* _INSTRUCTION_:
Lay out the records below as a Markdown table with the columns "No." and "Text": number each line in order in the first column and put the line in the second, leaving out blank lines.

* _Items stored from a collection_:
# # # # # # #
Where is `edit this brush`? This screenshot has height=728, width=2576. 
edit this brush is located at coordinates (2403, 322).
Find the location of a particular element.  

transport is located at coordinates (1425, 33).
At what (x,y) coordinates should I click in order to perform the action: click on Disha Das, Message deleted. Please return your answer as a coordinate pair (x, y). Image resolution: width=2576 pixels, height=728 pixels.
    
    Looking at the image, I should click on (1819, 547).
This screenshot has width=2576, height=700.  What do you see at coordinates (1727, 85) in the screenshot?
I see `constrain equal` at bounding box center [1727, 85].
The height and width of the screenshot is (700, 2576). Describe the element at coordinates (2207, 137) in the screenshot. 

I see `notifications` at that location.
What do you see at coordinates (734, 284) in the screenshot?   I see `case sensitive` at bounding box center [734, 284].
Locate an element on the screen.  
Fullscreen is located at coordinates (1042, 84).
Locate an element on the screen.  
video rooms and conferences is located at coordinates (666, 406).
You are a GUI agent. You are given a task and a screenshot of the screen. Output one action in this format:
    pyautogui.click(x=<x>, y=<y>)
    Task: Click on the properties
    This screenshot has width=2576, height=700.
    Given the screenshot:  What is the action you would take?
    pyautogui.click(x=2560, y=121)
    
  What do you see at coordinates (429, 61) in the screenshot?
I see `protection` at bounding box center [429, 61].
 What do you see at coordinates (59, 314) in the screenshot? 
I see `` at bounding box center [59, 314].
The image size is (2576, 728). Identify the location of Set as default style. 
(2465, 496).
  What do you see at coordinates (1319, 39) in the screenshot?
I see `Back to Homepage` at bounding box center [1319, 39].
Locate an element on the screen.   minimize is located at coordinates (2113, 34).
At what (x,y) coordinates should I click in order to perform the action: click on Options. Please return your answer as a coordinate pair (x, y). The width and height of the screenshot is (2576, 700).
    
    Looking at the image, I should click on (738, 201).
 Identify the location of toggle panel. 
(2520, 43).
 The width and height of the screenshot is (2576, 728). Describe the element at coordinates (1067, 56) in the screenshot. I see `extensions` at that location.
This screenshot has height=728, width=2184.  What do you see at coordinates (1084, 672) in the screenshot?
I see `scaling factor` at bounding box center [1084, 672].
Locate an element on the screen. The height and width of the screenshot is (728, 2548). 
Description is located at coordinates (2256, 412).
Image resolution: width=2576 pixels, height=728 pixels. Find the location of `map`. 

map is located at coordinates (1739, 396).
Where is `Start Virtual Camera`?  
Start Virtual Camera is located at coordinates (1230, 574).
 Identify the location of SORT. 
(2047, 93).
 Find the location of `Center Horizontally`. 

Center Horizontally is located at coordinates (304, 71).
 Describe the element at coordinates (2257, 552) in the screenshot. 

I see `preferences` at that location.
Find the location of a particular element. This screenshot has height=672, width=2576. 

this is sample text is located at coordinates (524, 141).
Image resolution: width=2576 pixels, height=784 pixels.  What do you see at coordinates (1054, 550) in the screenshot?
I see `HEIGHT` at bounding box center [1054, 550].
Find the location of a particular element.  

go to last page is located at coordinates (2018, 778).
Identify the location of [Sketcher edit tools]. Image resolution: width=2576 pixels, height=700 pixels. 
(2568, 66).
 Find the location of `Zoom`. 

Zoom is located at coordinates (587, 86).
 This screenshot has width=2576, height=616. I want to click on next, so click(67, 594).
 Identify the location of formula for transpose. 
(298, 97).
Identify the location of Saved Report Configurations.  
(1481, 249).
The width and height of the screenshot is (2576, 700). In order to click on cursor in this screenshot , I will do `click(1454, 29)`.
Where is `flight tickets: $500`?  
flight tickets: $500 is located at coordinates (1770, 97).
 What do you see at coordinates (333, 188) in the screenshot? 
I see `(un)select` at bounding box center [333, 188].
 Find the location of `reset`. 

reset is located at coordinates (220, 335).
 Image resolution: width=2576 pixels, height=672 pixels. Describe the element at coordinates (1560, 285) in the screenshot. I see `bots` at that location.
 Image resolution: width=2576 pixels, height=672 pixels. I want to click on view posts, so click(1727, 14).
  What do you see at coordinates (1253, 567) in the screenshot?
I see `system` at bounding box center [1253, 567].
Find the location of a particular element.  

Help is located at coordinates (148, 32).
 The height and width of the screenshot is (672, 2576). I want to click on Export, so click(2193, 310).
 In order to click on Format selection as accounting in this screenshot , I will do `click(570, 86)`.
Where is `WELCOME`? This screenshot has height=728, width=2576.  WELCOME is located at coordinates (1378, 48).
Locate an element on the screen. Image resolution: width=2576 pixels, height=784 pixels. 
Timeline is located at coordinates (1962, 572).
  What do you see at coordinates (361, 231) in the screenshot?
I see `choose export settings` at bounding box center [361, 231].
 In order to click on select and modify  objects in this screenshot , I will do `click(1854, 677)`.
# # # # # # #
* _RESPONSE BELOW_:
| No. | Text |
|---|---|
| 1 | Where is `edit this brush`? This screenshot has height=728, width=2576.  |
| 2 | edit this brush is located at coordinates (2403, 322). |
| 3 | Find the location of a particular element.   |
| 4 | transport is located at coordinates (1425, 33). |
| 5 | At what (x,y) coordinates should I click in order to perform the action: click on Disha Das, Message deleted. Please return your answer as a coordinate pair (x, y). Image resolution: width=2576 pixels, height=728 pixels. |
| 6 |     Looking at the image, I should click on (1819, 547). |
| 7 | This screenshot has width=2576, height=700.  What do you see at coordinates (1727, 85) in the screenshot? |
| 8 | I see `constrain equal` at bounding box center [1727, 85]. |
| 9 | The height and width of the screenshot is (700, 2576). Describe the element at coordinates (2207, 137) in the screenshot.  |
| 10 | I see `notifications` at that location. |
| 11 | What do you see at coordinates (734, 284) in the screenshot?   I see `case sensitive` at bounding box center [734, 284]. |
| 12 | Locate an element on the screen.   |
| 13 | Fullscreen is located at coordinates (1042, 84). |
| 14 | Locate an element on the screen.   |
| 15 | video rooms and conferences is located at coordinates (666, 406). |
| 16 | You are a GUI agent. You are given a task and a screenshot of the screen. Output one action in this format: |
| 17 |     pyautogui.click(x=<x>, y=<y>) |
| 18 |     Task: Click on the properties |
| 19 |     This screenshot has width=2576, height=700. |
| 20 |     Given the screenshot:  What is the action you would take? |
| 21 |     pyautogui.click(x=2560, y=121) |
| 22 |   What do you see at coordinates (429, 61) in the screenshot? |
| 23 | I see `protection` at bounding box center [429, 61]. |
| 24 |  What do you see at coordinates (59, 314) in the screenshot?  |
| 25 | I see `` at bounding box center [59, 314]. |
| 26 | The image size is (2576, 728). Identify the location of Set as default style.  |
| 27 | (2465, 496). |
| 28 |   What do you see at coordinates (1319, 39) in the screenshot? |
| 29 | I see `Back to Homepage` at bounding box center [1319, 39]. |
| 30 | Locate an element on the screen.   minimize is located at coordinates (2113, 34). |
| 31 | At what (x,y) coordinates should I click in order to perform the action: click on Options. Please return your answer as a coordinate pair (x, y). The width and height of the screenshot is (2576, 700). |
| 32 |     Looking at the image, I should click on (738, 201). |
| 33 |  Identify the location of toggle panel.  |
| 34 | (2520, 43). |
| 35 |  The width and height of the screenshot is (2576, 728). Describe the element at coordinates (1067, 56) in the screenshot. I see `extensions` at that location. |
| 36 | This screenshot has height=728, width=2184.  What do you see at coordinates (1084, 672) in the screenshot? |
| 37 | I see `scaling factor` at bounding box center [1084, 672]. |
| 38 | Locate an element on the screen. The height and width of the screenshot is (728, 2548).  |
| 39 | Description is located at coordinates (2256, 412). |
| 40 | Image resolution: width=2576 pixels, height=728 pixels. Find the location of `map`.  |
| 41 | map is located at coordinates (1739, 396). |
| 42 | Where is `Start Virtual Camera`?   |
| 43 | Start Virtual Camera is located at coordinates (1230, 574). |
| 44 |  Identify the location of SORT.  |
| 45 | (2047, 93). |
| 46 |  Find the location of `Center Horizontally`.  |
| 47 | Center Horizontally is located at coordinates (304, 71). |
| 48 |  Describe the element at coordinates (2257, 552) in the screenshot.  |
| 49 | I see `preferences` at that location. |
| 50 | Find the location of a particular element. This screenshot has height=672, width=2576.  |
| 51 | this is sample text is located at coordinates (524, 141). |
| 52 | Image resolution: width=2576 pixels, height=784 pixels.  What do you see at coordinates (1054, 550) in the screenshot? |
| 53 | I see `HEIGHT` at bounding box center [1054, 550]. |
| 54 | Find the location of a particular element.   |
| 55 | go to last page is located at coordinates (2018, 778). |
| 56 | Identify the location of [Sketcher edit tools]. Image resolution: width=2576 pixels, height=700 pixels.  |
| 57 | (2568, 66). |
| 58 |  Find the location of `Zoom`.  |
| 59 | Zoom is located at coordinates (587, 86). |
| 60 |  This screenshot has width=2576, height=616. I want to click on next, so click(67, 594). |
| 61 |  Identify the location of formula for transpose.  |
| 62 | (298, 97). |
| 63 | Identify the location of Saved Report Configurations.   |
| 64 | (1481, 249). |
| 65 | The width and height of the screenshot is (2576, 700). In order to click on cursor in this screenshot , I will do `click(1454, 29)`. |
| 66 | Where is `flight tickets: $500`?   |
| 67 | flight tickets: $500 is located at coordinates (1770, 97). |
| 68 |  What do you see at coordinates (333, 188) in the screenshot?  |
| 69 | I see `(un)select` at bounding box center [333, 188]. |
| 70 |  Find the location of `reset`.  |
| 71 | reset is located at coordinates (220, 335). |
| 72 |  Image resolution: width=2576 pixels, height=672 pixels. Describe the element at coordinates (1560, 285) in the screenshot. I see `bots` at that location. |
| 73 |  Image resolution: width=2576 pixels, height=672 pixels. I want to click on view posts, so click(1727, 14). |
| 74 |   What do you see at coordinates (1253, 567) in the screenshot? |
| 75 | I see `system` at bounding box center [1253, 567]. |
| 76 | Find the location of a particular element.   |
| 77 | Help is located at coordinates (148, 32). |
| 78 |  The height and width of the screenshot is (672, 2576). I want to click on Export, so click(2193, 310). |
| 79 |  In order to click on Format selection as accounting in this screenshot , I will do `click(570, 86)`. |
| 80 | Where is `WELCOME`? This screenshot has height=728, width=2576.  WELCOME is located at coordinates (1378, 48). |
| 81 | Locate an element on the screen. Image resolution: width=2576 pixels, height=784 pixels.  |
| 82 | Timeline is located at coordinates (1962, 572). |
| 83 |   What do you see at coordinates (361, 231) in the screenshot? |
| 84 | I see `choose export settings` at bounding box center [361, 231]. |
| 85 |  In order to click on select and modify  objects in this screenshot , I will do `click(1854, 677)`. |